Yesterday's death isn't the first incident at a Lafarge plant. In February 2002, Lafarge employee Roland Pelletier was buried up to his neck in frozen gravel for three hours in a large hopper at a Lafarge concrete plant in Stittsville. He survived after a dramatic rescue. He had entered the hopper to smash away a layer of frozen gravel when the material collapsed on him.
In April 2001, a 40-year-old man's legs were crushed when he was run over by the front-end loader he was operating at the Lafarge rock quarry on Rockdale Rd. in Cumberland.
In October 1999, Wilfred Quann, 64, a Hawkesbury father of seven, died in a mishap at a Lafarge gravel pit off Colonial Rd. east of Navan.

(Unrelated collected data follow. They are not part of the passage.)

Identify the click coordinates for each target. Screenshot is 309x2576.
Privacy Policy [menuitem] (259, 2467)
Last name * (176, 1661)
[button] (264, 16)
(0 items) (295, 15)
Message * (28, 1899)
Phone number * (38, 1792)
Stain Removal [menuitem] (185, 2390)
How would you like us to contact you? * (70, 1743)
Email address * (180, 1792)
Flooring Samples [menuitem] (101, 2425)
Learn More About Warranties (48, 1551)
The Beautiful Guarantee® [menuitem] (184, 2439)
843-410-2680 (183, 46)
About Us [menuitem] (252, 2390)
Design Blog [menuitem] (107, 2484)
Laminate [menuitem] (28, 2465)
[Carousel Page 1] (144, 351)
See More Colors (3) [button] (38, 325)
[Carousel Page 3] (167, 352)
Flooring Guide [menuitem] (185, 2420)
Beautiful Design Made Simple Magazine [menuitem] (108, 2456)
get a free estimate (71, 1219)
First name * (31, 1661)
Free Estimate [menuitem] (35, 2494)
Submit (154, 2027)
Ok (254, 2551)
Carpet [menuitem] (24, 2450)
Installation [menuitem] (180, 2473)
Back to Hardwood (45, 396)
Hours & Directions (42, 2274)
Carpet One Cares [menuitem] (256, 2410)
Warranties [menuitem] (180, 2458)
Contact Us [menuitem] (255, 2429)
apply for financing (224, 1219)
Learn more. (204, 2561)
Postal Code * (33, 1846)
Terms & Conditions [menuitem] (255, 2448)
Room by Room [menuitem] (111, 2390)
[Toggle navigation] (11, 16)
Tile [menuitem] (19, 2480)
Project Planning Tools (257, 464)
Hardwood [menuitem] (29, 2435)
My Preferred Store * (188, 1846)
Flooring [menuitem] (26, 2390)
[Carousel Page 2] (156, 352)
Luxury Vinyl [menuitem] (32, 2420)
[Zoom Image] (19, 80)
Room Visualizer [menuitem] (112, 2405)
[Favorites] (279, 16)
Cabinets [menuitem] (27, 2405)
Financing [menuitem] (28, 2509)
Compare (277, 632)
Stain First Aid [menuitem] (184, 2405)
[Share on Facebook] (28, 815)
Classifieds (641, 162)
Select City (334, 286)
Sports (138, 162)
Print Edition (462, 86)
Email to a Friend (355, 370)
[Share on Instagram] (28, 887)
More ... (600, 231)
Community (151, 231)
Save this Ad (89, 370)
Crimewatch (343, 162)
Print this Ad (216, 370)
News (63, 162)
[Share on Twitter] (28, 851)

Ottawa police and the Ministry of Labour are investigating yesterday's incident.
AREA WORKPLACE DEATHS
- June 2004: A 23-year-old man was electrocuted in an accident at an Environment Canada complex at 335 River Rd.
- February 2004: A 41-year-old man was electrocuted while doing maintenance work on a rooftop air conditioner at the Silver City cinema.
- February 2004: Arthur Dupuis, 46, of Barry's Bay died when he became entangled in a conveyor belt where he worked at Murray Brothers Lumber Co. in Madawaska.
- November 2003: Raymond Lalonde, 35, of Kemptville died after falling more than 20 metres from a catwalk while trying to loosen fertilizer from the upper portion of a silo at Agri-West Corp. in Kemptville.
- March 2003: Jamie Kilby, 23, of Douglas died in a sawmill accident while working at the Renfrew-area Opeongo Forestry Service.
By ANDREW SEYMOUR, Ottawa Sun
Shares in Lafarge fall as two shareholders of its Swiss merger partner Holcim appear unhappy with revised deal terms.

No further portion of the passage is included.